After the SEC amended the complaint, it sought to claw back compensation during the 12-month period following the issuance of each misstated quarterly and annual report. Mercury Interactive III, 2010 WL 3790811, *4. The officers renewed their motions to dismiss, arguing that the accounting restatement was necessitated by the general requirement to record compensation expenses consistent with GAAP, and the “first public issuance or filing” embodying this requirement was the 2Q 2002 quarterly statement. The court agreed with the company officers on this issue. The SEC then argued that “because separate reporting requirements compel the filing of both quarterly and annual reports, see Securities Exchange Act Rules 13a–1 (annual reports) and 13a–13 (quarterly reports),” the first annual report to misstate material information will trigger a separate 12-month period – even if it is filed after the first quarterly report that misstates material information. The court agreed with the SEC on this score. Id. at *5.
In 2011, the district court certified for interlocutory appeal its order finding that under Section 304 “any reporting requirement under the securities laws” included the issuer's obligations to file annual and quarterly statements, and was not instead limited to the requirement to file GAAP-compliant financial statements. SEC v.Mercury Interactive, LLC, Case No. 5:07-CV-02822-JF, 2011 WL 1335733 (N.D. Cal. Apr. 7, 2011) (“ Mercury Interactive IV”). The Ninth Circuit denied the defendants' petition for leave to appeal.
In another case after the Mercury Interactive line of cases, in an appeal from a jury trial of an enforcement action against a CFO, a district court had found that a one-year clawback period began with the filing of each successive annual financial statement. SEC v. Jasper, 678 F.3d 1116, 1130 (9th Cir. 2012). On appeal, the defendant did not apparently challenge this finding, and therefore the Ninth Circuit did not address the question. Id. The court did not discuss the Mercury Interactive cases.
These cases show that there is room for debate under SOX 304 as to whether the SEC can seek clawbacks for more than one accounting period when multiple periods are restated, and as to the date that should be used to determine the first public issuance or filing of misstated financials. How these questions are answered can have a dramatic impact in particular cases in calculating incentive compensation subject to reimbursement.

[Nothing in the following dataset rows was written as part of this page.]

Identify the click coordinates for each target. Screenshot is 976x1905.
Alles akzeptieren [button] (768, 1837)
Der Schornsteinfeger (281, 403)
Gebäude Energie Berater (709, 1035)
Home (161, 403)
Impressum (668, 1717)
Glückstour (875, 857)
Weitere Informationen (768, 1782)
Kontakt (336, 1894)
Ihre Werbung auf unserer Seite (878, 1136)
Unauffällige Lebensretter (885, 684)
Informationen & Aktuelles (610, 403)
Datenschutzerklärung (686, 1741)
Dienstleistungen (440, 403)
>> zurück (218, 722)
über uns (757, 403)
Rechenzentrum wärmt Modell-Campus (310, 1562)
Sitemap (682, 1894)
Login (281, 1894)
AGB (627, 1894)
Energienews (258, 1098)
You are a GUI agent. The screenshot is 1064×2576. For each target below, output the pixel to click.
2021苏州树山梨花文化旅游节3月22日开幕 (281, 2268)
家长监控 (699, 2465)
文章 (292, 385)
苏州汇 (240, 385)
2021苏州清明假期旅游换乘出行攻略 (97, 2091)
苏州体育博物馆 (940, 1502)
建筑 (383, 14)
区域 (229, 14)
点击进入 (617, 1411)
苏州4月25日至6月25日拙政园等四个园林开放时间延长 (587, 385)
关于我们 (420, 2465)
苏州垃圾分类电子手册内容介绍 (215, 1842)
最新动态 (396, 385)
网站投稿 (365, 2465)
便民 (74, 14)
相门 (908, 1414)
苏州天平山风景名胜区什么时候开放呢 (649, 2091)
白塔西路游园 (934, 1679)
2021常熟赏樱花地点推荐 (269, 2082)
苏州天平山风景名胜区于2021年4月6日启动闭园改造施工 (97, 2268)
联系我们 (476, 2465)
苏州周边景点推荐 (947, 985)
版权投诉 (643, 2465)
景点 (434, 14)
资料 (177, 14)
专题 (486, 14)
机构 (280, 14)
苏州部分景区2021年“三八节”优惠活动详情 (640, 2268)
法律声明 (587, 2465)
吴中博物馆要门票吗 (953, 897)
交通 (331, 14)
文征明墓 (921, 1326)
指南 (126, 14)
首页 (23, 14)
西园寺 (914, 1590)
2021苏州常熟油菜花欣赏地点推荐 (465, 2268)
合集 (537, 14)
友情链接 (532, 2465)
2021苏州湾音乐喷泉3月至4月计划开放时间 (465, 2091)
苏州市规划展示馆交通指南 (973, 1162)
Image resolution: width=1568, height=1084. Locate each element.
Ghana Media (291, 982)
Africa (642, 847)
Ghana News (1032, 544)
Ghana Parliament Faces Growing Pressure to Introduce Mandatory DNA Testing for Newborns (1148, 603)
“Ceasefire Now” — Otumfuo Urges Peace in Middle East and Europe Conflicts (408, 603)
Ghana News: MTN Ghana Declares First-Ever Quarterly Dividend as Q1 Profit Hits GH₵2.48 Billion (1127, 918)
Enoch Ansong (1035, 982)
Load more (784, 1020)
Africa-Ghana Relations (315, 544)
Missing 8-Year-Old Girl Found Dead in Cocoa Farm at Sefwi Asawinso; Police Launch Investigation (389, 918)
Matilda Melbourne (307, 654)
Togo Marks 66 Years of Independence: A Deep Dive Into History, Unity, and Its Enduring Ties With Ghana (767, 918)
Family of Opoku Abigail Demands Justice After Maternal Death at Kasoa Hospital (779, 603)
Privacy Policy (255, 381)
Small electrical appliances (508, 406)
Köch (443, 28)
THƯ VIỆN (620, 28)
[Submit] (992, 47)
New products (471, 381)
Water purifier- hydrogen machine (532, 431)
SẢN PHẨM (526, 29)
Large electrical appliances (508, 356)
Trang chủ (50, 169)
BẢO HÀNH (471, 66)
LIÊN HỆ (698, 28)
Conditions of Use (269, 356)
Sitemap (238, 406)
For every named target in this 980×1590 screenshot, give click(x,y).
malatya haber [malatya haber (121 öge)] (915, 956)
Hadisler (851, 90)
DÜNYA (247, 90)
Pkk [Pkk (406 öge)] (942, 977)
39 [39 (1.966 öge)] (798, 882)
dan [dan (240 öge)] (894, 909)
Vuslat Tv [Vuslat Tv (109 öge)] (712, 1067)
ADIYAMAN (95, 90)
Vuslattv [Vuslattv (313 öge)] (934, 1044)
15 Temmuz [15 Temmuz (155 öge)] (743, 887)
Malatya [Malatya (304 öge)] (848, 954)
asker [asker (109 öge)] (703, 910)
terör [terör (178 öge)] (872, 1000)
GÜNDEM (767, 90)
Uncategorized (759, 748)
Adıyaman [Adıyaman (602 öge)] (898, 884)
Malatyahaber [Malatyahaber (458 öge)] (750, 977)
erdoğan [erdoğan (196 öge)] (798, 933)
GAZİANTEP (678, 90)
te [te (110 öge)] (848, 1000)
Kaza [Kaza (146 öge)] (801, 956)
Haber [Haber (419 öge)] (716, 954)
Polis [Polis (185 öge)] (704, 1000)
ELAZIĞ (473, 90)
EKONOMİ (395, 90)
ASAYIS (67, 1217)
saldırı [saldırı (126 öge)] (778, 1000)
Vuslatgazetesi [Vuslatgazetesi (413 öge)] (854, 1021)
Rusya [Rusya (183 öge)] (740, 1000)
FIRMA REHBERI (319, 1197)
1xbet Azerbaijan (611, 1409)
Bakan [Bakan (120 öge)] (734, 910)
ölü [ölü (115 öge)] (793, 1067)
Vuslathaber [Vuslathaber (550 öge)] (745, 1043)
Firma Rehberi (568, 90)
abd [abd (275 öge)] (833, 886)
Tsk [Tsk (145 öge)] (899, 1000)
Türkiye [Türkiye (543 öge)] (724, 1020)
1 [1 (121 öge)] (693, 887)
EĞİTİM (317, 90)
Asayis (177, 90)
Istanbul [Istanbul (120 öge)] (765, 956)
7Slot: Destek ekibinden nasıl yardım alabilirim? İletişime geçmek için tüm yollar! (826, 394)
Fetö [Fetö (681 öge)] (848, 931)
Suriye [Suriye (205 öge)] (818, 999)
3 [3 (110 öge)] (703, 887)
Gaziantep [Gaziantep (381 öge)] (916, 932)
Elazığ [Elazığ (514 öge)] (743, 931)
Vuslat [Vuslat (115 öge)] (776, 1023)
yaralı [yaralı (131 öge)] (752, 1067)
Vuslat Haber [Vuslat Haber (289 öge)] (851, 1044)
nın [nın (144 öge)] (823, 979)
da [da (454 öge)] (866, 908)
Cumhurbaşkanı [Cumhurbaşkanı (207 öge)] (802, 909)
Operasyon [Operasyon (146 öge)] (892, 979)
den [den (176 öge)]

The Ninth Circuit's opinion in Jensen was a milestone in the development of SOX 304 jurisprudence. Whether other courts of appeal will agree with its conclusion that misconduct by CEOs and CFOs is not required to trigger a right to seek reimbursement from them in an enforcement action remains to be seen. The question of whether scienter is required by an issuer to trigger such a right, as addressed by the concurrence in Jensen, is at some tension with previous district court opinions and perhaps with the approach to be taken by the SEC's Enforcement Division. These two issues aside, reviewing courts have yet to decide many other issues relating to the construction of a statute that has been on the books since the days of the Enron scandal and that the SEC believes grants it very broad powers. If the SEC moves to aggressively pursue enforcement actions under SOX 304 against top executives who engaged in no misconduct themselves, these issues will be in play in future cases.